**** Records for the exercise ****
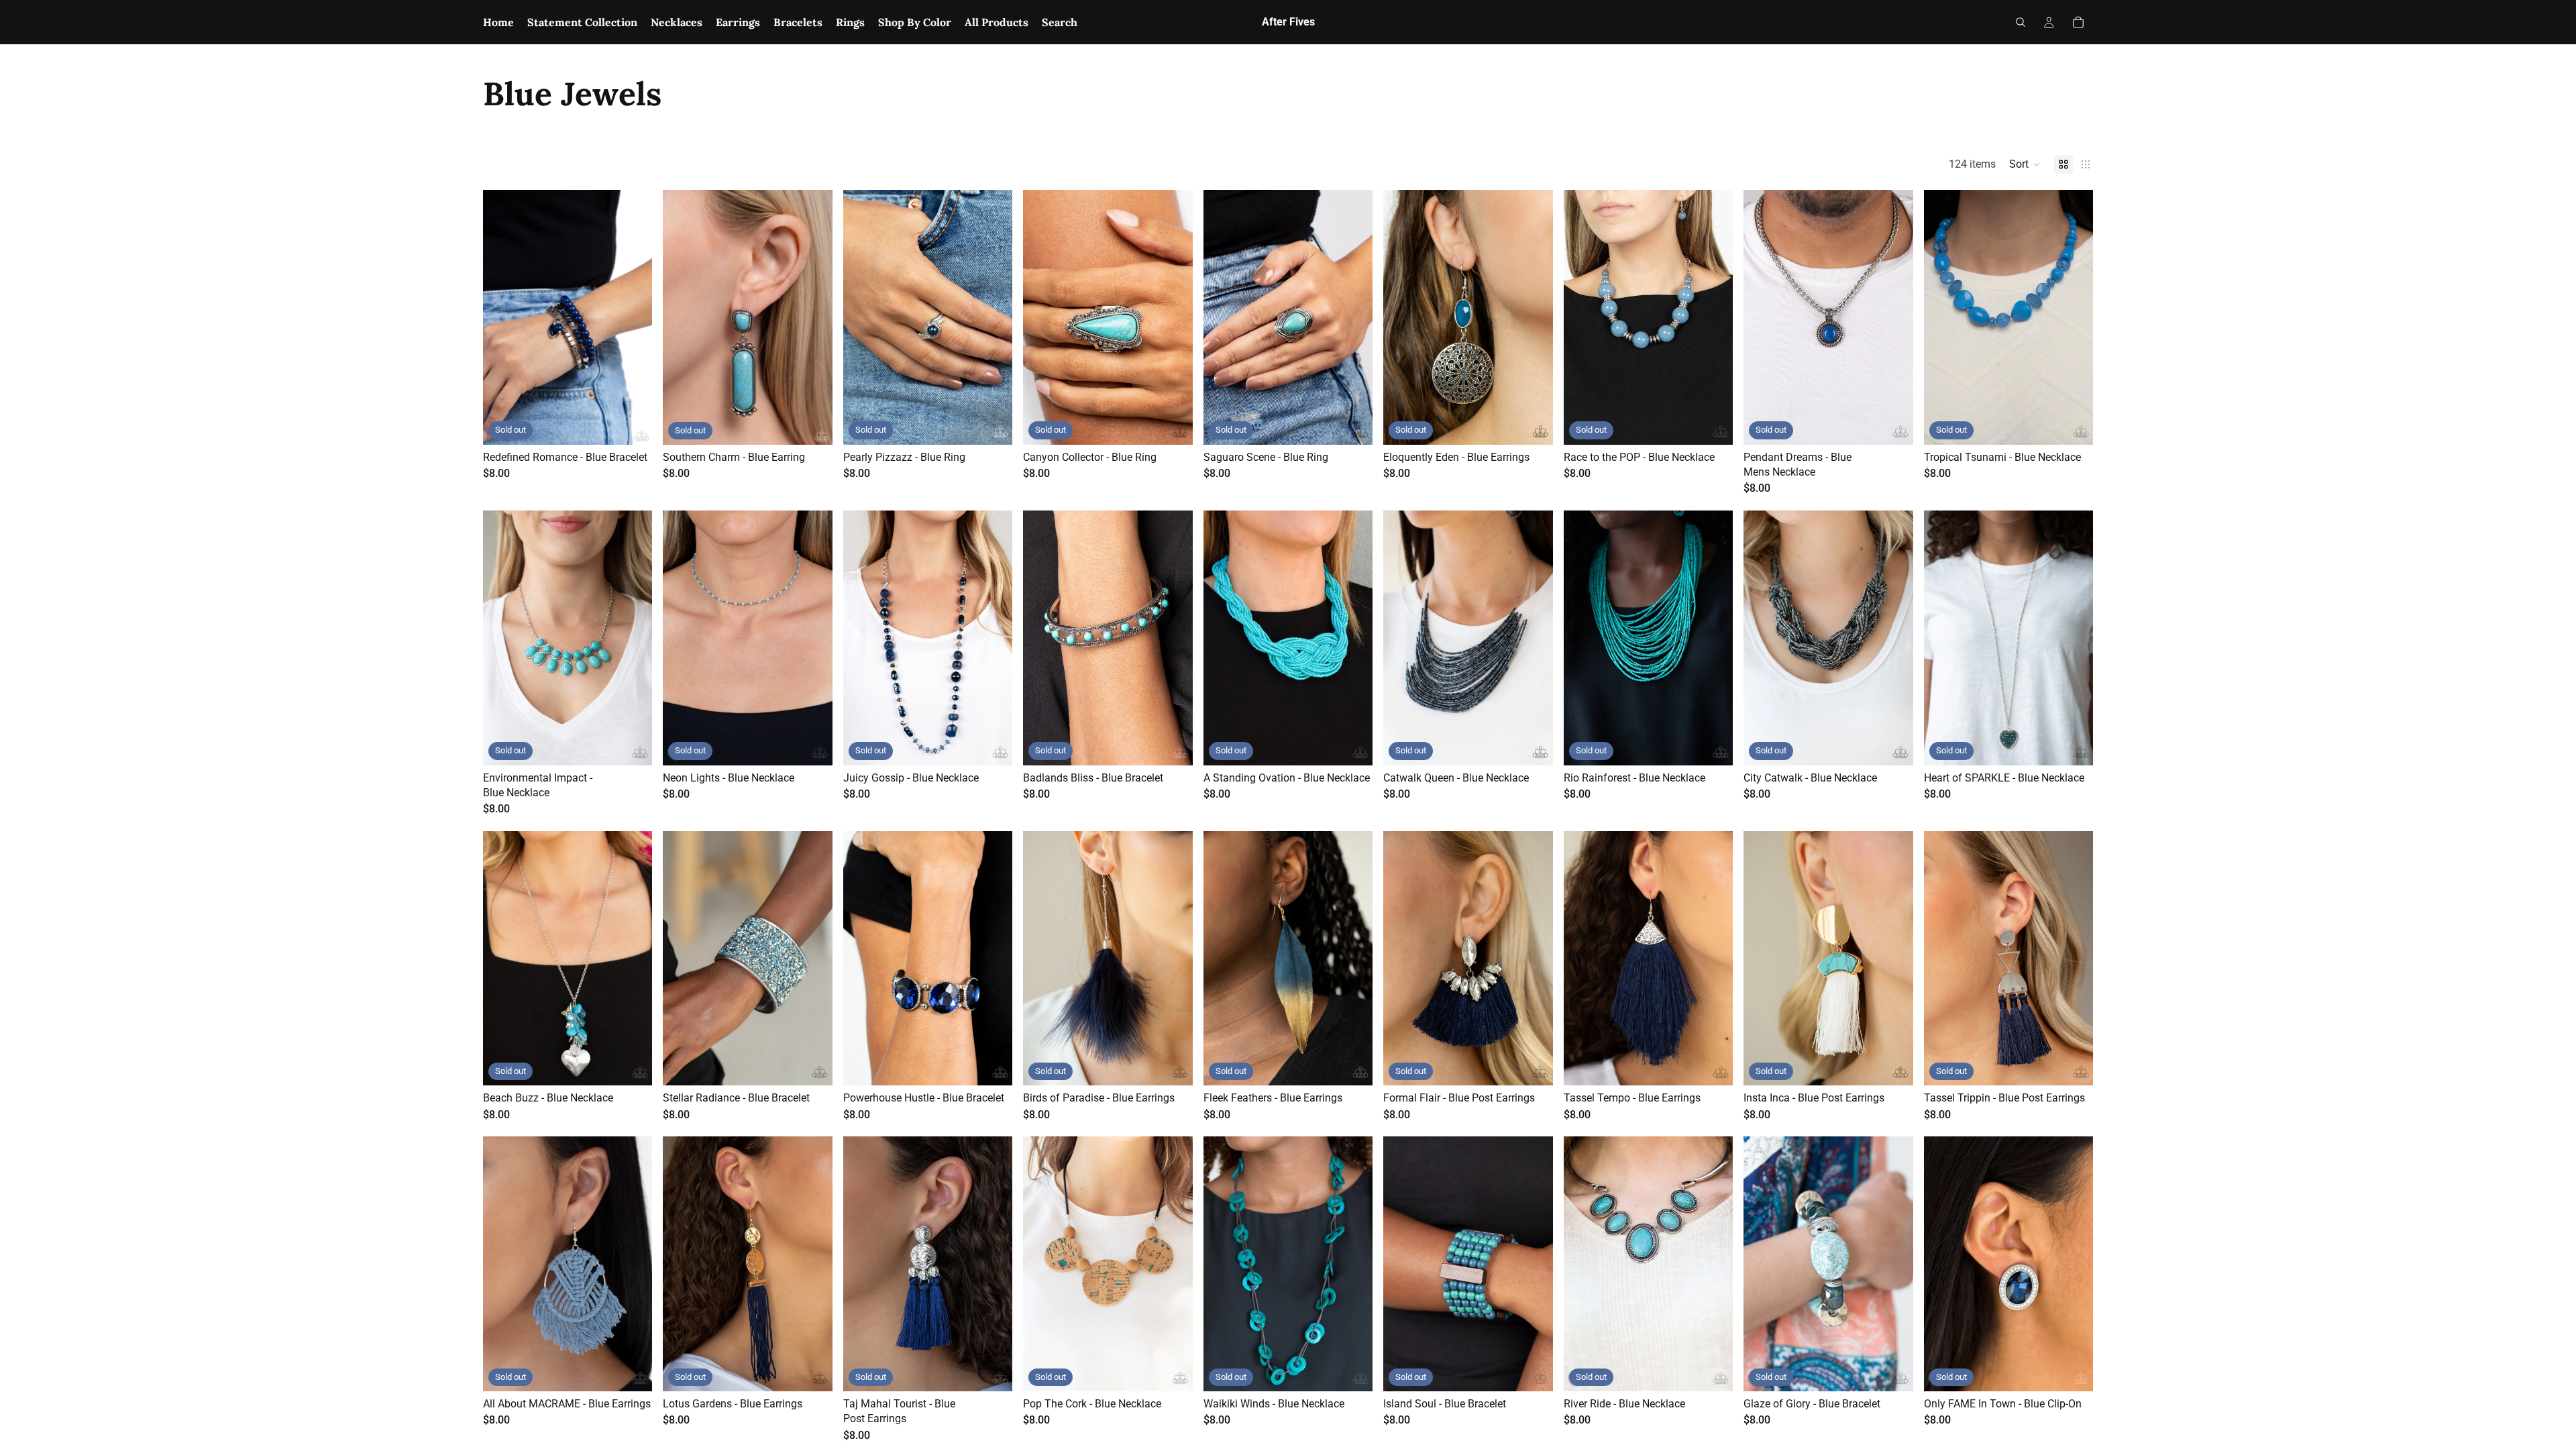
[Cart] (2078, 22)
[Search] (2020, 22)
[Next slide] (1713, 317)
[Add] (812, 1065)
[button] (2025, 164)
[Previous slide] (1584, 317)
****
» **Your assignment**
Leave every image out, and retype the material exactly.

» **Expected answer**
[Cart] (2078, 22)
[Search] (2020, 22)
[Next slide] (1713, 317)
[Add] (812, 1065)
[button] (2025, 164)
[Previous slide] (1584, 317)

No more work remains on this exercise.